◆ Stored data ◆
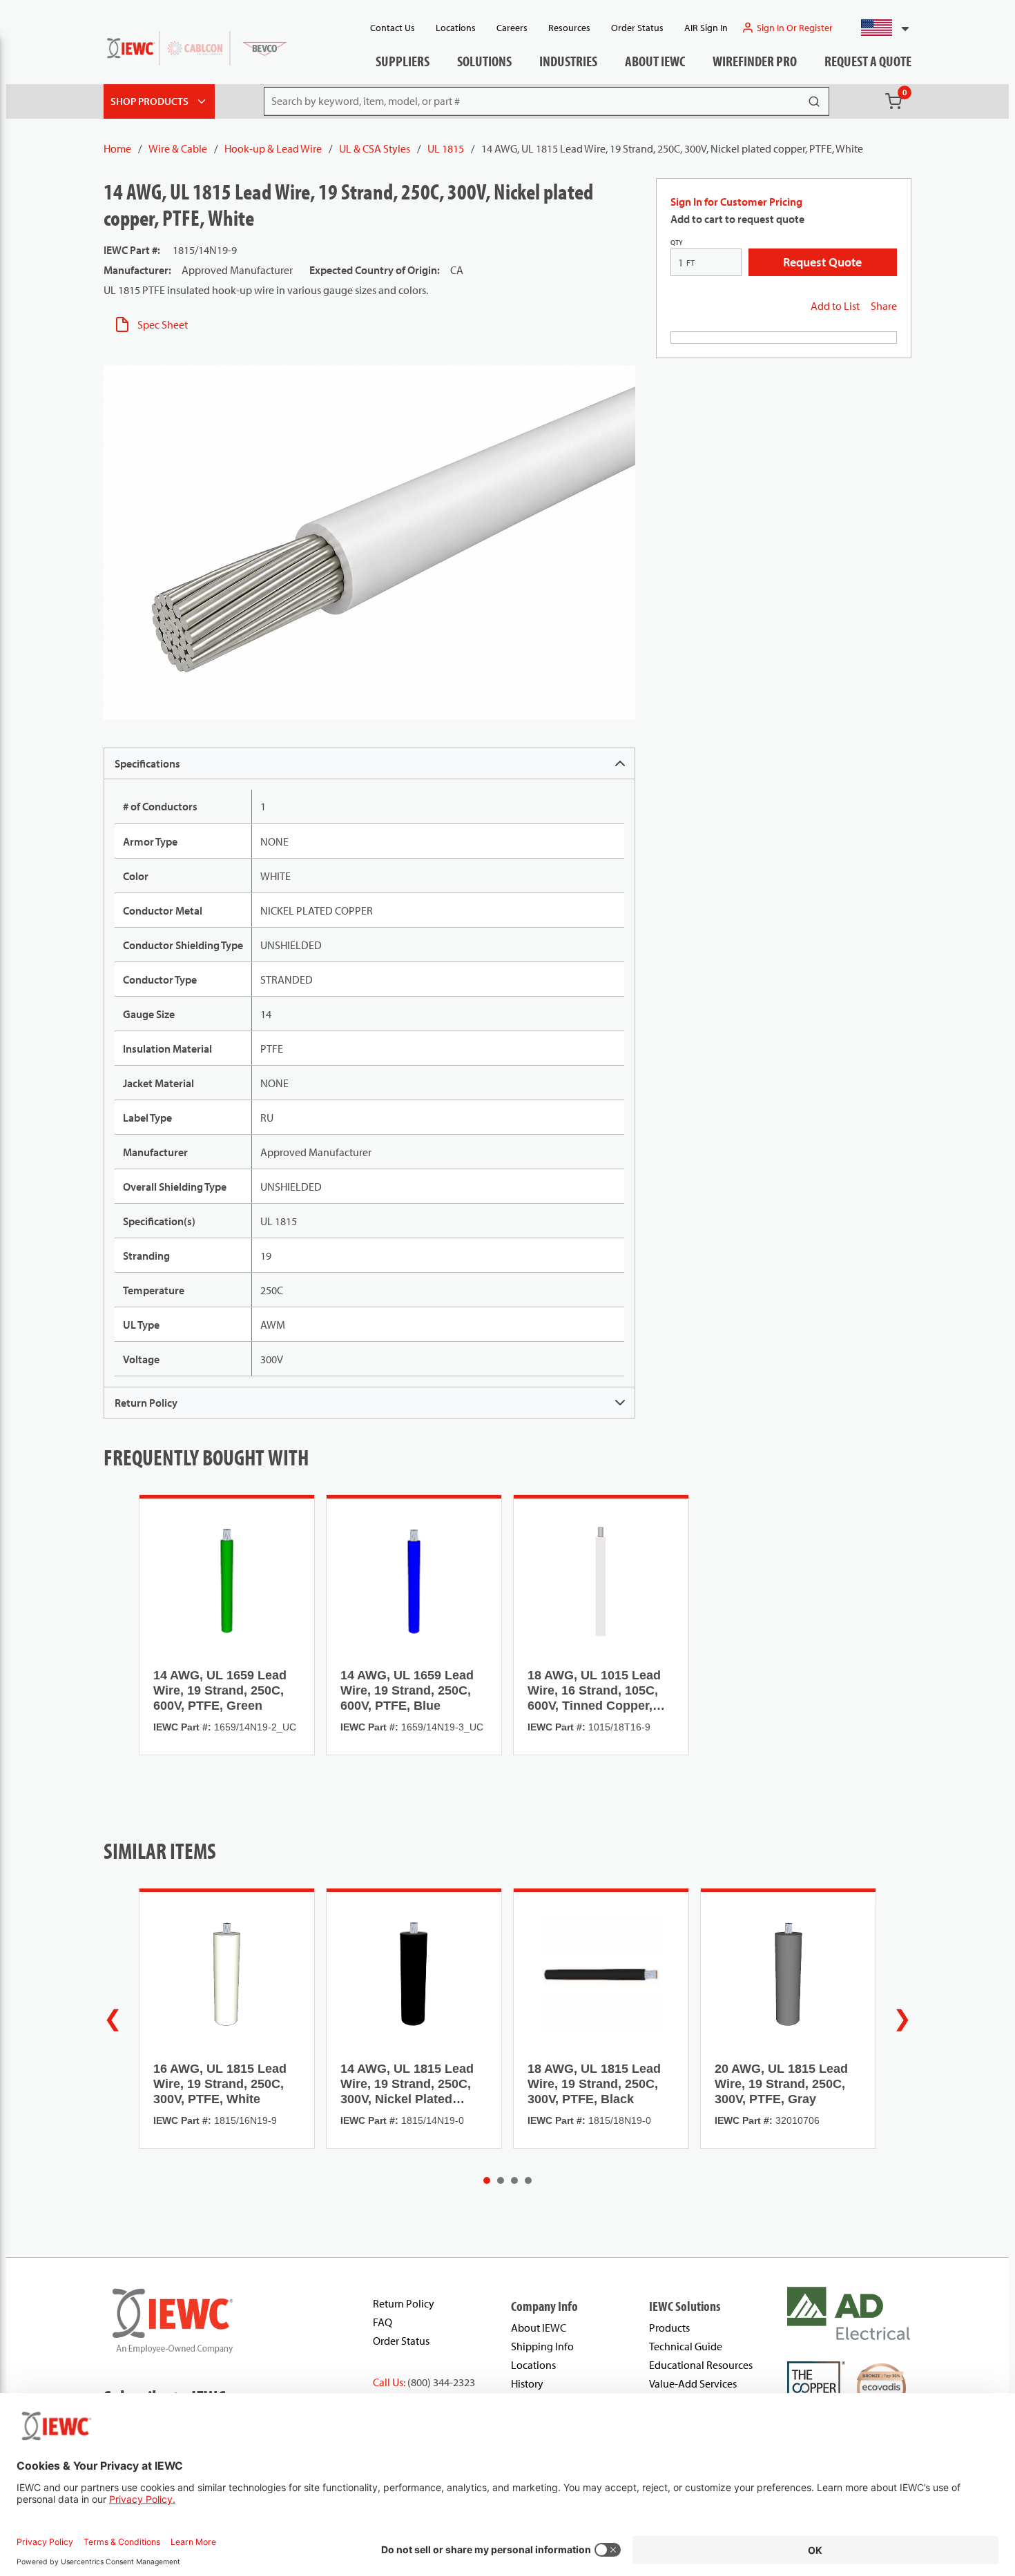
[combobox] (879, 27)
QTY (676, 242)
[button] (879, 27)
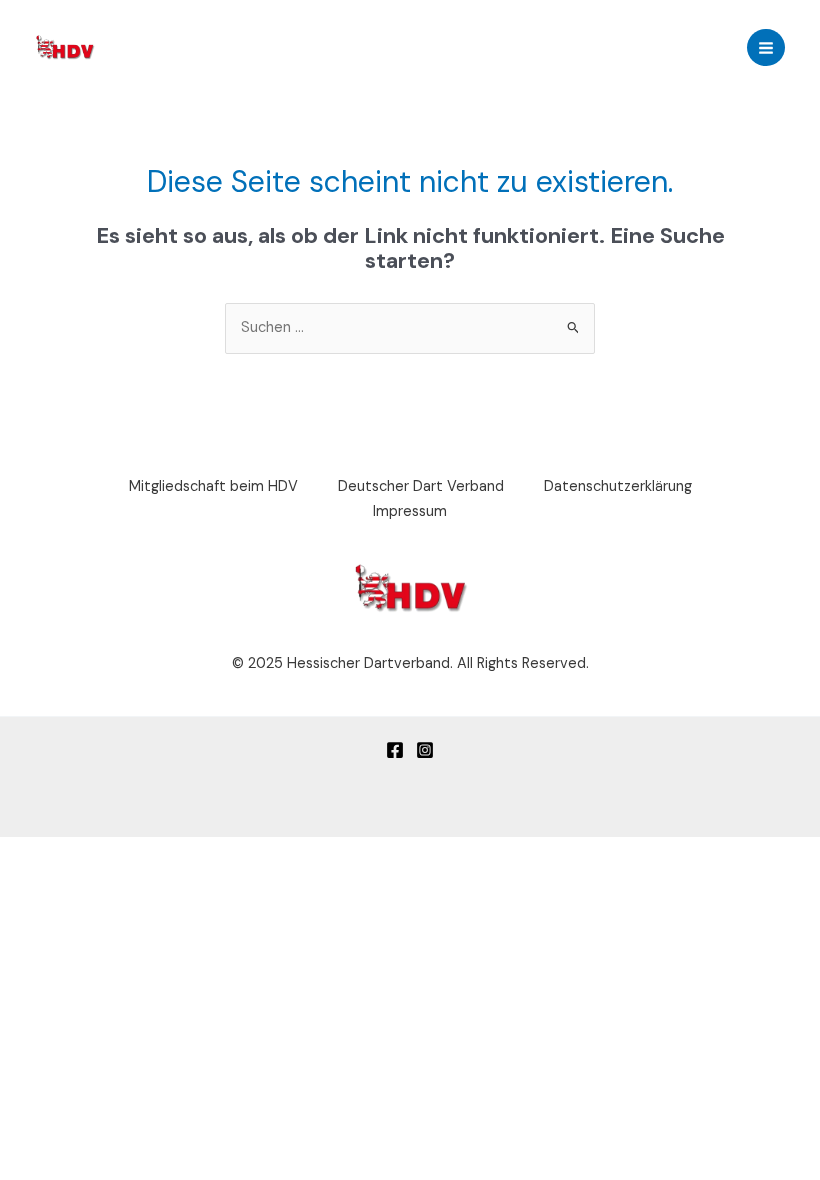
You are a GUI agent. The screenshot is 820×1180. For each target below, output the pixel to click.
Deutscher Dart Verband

◆ Task requirements ◆
Return the lines above, from the one containing "You are a GUI" to the end, exactly as they stand.

◆ Solution for this problem ◆
You are a GUI agent. The screenshot is 820×1180. For each target below, output the pixel to click.
Deutscher Dart Verband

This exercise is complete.